My only and luckiest kill was a wood mouse during my vacation,

When i was walking in the woods and shooting at treetrunks and branches.

I saw the mouse crossing the gravel trail and stopped at 3/4 at a distance

about 9,5 to 10 meters.

I thought "you're mine".

Took the shot and saw the 8 mm steel ball hit the gravel behind it, with a nice little dust cloud.

The mouse didn't even twitch, i hit it in right behind the shoulder and was a complete pass through.

I put the mouse on a fence post near our campsite and within 20 minutes a common buzzard grabbed it

and had a nice meal

Will post a pic when home, i'm at work now.

Only post the pic of the impact side the exit side is to bloody


----------



## maxpowers (Sep 7, 2012)

Rocked up for work one morning and there was a whole bunch of sparrows sitting in a nearby small tree so I thought I would have a go seeing as they are pests and crap on everything. Was about 10-12m away, lined one up, fired a 10mm steel ball straight through its head. Interesting start to the day!


----------



## AKLEIN (Jan 28, 2012)

I can't edit my previous post, so i post my pic here


----------



## primitive power slingshot (Apr 5, 2013)

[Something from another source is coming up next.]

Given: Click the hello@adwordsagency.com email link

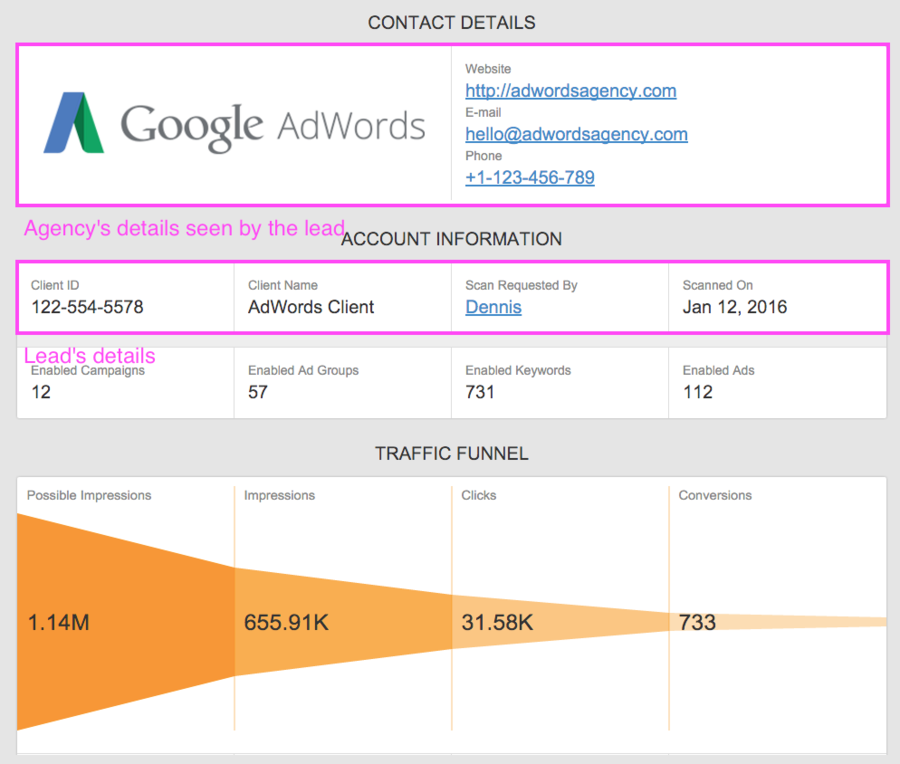Looking at the screenshot, I should 576,134.
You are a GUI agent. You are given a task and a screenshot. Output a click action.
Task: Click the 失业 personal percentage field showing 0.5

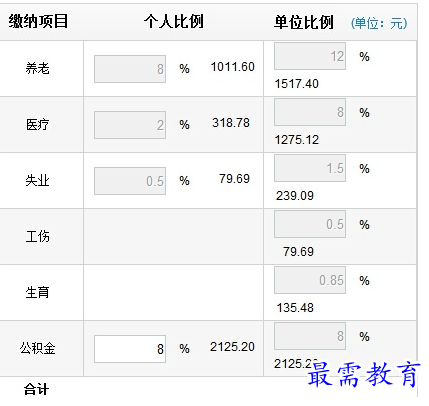[x=130, y=181]
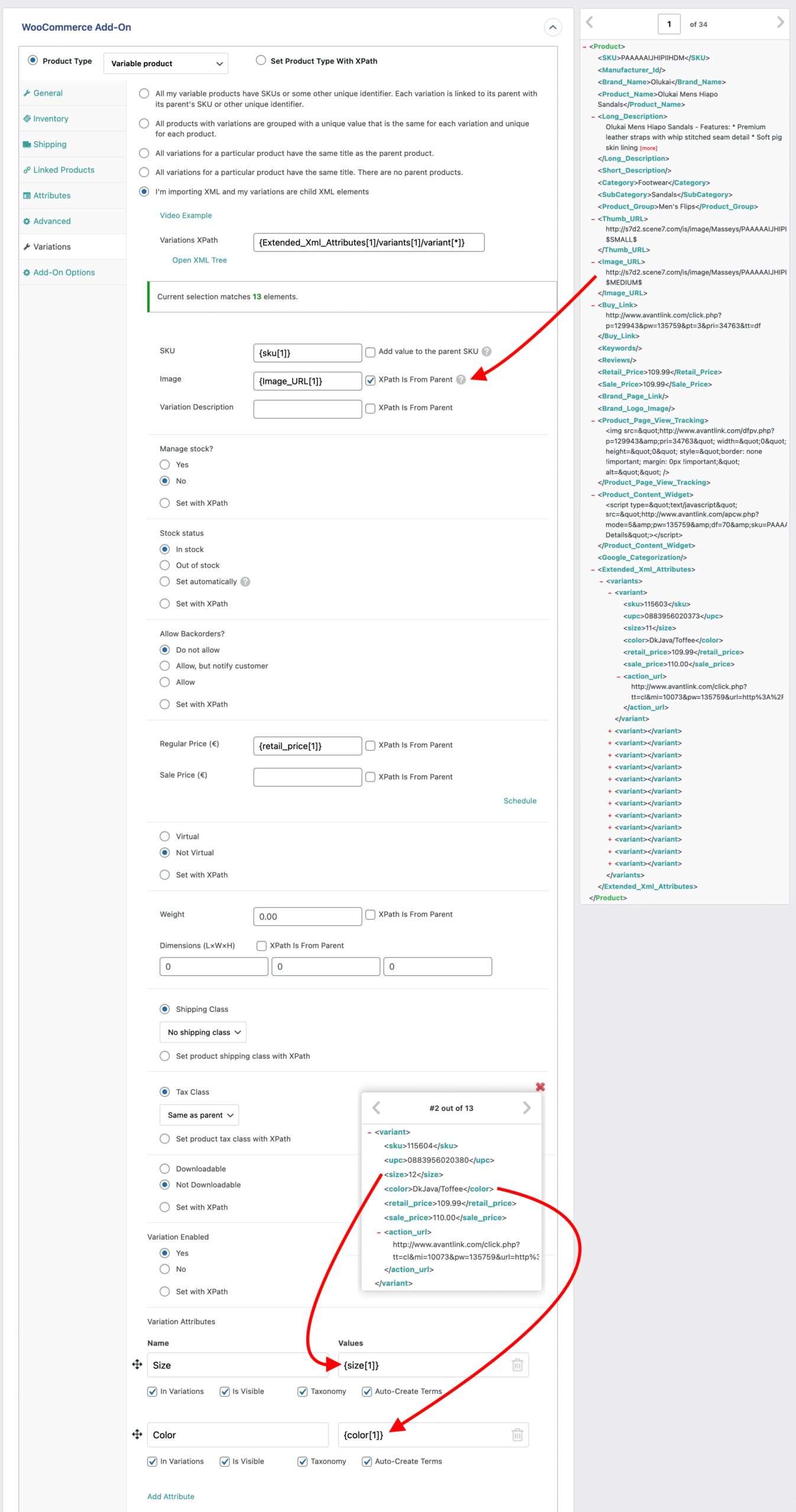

DOVE AT 33 YARDS NECK SHOT, THANK FOR STARTING THE POST.


----------



## Tman NZ (Feb 3, 2013)

*My first kill was my luckiest kill, about 3 days after I had obtained my slingshot, I decided "Hmm, time to go hunting for... Something." So I went out with my Barnett Diablo looking around for something to shoot. Then, a small sparrow fluttered into a nearby plum tree behind some leaves, I couldn't see it but I knew where it was, I decided to take the shot. I picked up a small pebble off the driveway by my feet, drew back the bands, and let it fly! POOF! THUMP! A small cloud of feathers erupted from the tree and a small sparrow lay on the grass... My family has a rule in all hunting matters, if you're gonna kill something, you have to eat it. So I gave the little bird to my cat as his supper.*

*I had no idea, really, what I was doing that time but I'd have to say, it was a lucky shot as a n00b from roughly 5 metres away.*


----------



## zimbowarrior (Apr 24, 2013)

I would say my luckiest kill was when i was plinking and the hex nut ricochet off of the tree (the tree had a target nailed to it) and i turned around to a near dead bronze mannequin, i quickly followed up with a second shot to finish the job.


----------